Patent Document 2 discloses a discharge device including a plurality of plungers. More specifically, there is disclosed a liquid material discharge device including a plurality of metering units disposed adjacent to each other, wherein each of the metering units includes a plunger and a nozzle, and a driver is disposed to move the plurality of plungers such that the plungers advance and retract at the same time. In the disclosed discharge device, the plungers are each fixed to a slider of the plunger driver by a screw. - Patent Document 1: WO2007/046495
- Patent Document 2: WO2009/104421
- A discharge device including two plungers has been proposed so far. In such a discharge device, however, the interval (pitch) between discharge ports cannot be changed depending on uses. It has also been impossible to change the number of plungers and the number of discharge ports depending on uses.

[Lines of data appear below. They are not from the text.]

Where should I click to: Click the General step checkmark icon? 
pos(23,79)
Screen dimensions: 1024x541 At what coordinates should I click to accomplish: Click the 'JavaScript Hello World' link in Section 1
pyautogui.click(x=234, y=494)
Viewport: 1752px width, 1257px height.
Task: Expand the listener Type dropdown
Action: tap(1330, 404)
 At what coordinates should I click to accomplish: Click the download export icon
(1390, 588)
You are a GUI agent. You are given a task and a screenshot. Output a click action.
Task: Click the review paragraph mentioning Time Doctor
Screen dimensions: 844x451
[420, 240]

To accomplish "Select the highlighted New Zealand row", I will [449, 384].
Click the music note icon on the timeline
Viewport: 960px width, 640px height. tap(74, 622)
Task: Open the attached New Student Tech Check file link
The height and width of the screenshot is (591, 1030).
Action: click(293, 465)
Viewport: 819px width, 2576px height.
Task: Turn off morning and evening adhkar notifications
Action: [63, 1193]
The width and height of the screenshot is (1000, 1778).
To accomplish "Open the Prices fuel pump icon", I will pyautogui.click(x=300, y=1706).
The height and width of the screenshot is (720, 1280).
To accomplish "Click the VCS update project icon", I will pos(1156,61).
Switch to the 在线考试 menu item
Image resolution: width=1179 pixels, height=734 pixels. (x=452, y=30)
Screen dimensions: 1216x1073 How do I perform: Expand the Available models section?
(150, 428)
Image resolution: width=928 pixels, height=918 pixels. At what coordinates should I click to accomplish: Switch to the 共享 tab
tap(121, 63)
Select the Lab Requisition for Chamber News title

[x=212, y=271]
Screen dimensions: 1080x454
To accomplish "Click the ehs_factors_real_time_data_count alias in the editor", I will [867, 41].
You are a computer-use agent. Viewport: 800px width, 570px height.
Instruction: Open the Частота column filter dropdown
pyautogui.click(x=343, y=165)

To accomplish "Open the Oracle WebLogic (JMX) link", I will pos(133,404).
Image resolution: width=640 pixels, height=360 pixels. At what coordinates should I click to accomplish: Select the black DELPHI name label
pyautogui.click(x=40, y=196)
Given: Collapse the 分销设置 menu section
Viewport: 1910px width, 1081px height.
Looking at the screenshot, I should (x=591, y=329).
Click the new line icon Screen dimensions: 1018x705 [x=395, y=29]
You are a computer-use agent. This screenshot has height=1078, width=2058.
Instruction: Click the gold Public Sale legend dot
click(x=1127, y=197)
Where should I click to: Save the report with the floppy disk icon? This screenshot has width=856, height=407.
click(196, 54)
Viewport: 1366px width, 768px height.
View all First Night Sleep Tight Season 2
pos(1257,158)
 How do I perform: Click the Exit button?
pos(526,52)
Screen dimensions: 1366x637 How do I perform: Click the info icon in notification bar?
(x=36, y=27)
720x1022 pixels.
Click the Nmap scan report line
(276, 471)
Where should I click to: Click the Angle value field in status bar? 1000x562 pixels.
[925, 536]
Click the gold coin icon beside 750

Accordingly, not a few discharge devices have had to be prepared so far depending on the uses.
- An object of the present invention is to provide a discharge device in which the number of discharge ports and an interval therebetween can be changed depending on uses, and to provide an application method using the discharge device.
- The present invention provides a liquid material discharge device comprising a plunger unit provided with three or more plungers; a plunger drive unit for moving the plunger unit in a reciprocating manner; a valve unit including three or more metering bores into which the plungers are inserted, and further including discharge ports and a liquid material supply path that are communicable with the metering bores, the valve unit selectively taking a first position at which the metering bores are communicated with the liquid material supply path and a second position at which the metering bores are communicated with the discharge ports; a valve-unit drive unit for switching over the valve unit between the first and second positions, and a device main body in which the plunger drive unit, the valve unit, and the valve drive unit are arranged, wherein the plunger unit includes a plunger holder for holding the plungers in an aligned state, and the plunger holder is detachably attached to the plunger drive unit.
- In the liquid material discharge device described above, the plunger unit may involve a first plunger unit for holding the plungers in an aligned state at a first interval, and a second plunger unit for holding the plungers in an aligned state at a second interval different from the first interval, and selected one of the plunger units may be attached in a detachable manner.
- In the liquid material discharge device described above, the plunger unit may involve a first plunger unit for holding three or more plungers in an aligned state, and a second plunger unit for holding a larger number of plungers in an aligned state than the number of plungers held by the first plunger unit, and selected one of the plunger units may be attached in a detachable manner.
- In the liquid material discharge device described above, the plunger unit may involve a plunger unit including a plunger holder that holds the plungers aligned in an array of n rows×m columns (where n and m are each an integer equal to 2 or more).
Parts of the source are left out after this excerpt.